Exercise directions →
Reproduce word for word the lines below, from the line containing "The image size is (1024, 619)." through the end of the rows, both ends included.

>> BEGIN Given data

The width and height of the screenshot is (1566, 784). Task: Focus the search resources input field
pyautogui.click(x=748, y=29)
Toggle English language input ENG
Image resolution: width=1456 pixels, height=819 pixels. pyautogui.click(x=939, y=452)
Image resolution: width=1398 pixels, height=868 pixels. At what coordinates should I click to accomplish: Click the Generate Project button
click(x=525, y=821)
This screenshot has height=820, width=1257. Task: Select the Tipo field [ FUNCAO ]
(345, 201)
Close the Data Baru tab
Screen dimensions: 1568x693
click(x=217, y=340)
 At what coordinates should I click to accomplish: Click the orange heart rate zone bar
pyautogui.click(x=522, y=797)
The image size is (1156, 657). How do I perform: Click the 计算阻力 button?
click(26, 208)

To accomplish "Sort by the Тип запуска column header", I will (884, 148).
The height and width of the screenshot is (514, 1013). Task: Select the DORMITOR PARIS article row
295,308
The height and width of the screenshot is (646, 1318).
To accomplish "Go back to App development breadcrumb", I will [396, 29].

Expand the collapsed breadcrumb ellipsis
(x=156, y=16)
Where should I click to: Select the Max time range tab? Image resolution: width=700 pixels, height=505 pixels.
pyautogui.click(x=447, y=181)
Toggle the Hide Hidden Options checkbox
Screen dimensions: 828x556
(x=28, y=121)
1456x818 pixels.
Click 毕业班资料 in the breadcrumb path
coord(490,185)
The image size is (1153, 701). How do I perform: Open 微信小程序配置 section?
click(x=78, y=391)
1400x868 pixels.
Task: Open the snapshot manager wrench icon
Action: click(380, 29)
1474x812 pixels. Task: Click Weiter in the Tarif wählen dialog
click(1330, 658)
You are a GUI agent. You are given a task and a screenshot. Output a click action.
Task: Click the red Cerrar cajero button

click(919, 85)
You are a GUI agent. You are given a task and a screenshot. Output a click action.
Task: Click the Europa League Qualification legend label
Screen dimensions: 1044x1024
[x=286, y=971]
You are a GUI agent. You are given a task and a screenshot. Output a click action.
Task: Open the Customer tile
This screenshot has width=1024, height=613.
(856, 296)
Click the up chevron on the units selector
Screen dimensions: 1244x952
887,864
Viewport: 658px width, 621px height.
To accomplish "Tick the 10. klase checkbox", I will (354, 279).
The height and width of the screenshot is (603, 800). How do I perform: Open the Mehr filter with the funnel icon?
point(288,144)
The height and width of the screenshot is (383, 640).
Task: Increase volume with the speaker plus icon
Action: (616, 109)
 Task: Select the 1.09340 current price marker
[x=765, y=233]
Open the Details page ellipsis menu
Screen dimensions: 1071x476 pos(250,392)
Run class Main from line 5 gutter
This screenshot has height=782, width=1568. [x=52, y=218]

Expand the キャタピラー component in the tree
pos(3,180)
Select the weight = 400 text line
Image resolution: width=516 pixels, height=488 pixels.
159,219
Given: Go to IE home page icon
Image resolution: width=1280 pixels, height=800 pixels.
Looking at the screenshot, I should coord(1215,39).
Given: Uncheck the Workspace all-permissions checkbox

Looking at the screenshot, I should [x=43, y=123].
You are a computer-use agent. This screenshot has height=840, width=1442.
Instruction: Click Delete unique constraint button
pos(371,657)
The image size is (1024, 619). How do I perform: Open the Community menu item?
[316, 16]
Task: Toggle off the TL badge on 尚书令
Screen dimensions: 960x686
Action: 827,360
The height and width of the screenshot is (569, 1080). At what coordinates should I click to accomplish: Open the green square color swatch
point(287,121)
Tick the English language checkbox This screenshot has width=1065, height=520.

>> END Given data

Response to the task →
The image size is (1024, 619). How do I perform: Open the Community menu item?
[316, 16]
Task: Toggle off the TL badge on 尚书令
Screen dimensions: 960x686
Action: 827,360
The height and width of the screenshot is (569, 1080). At what coordinates should I click to accomplish: Open the green square color swatch
point(287,121)
Tick the English language checkbox This screenshot has width=1065, height=520.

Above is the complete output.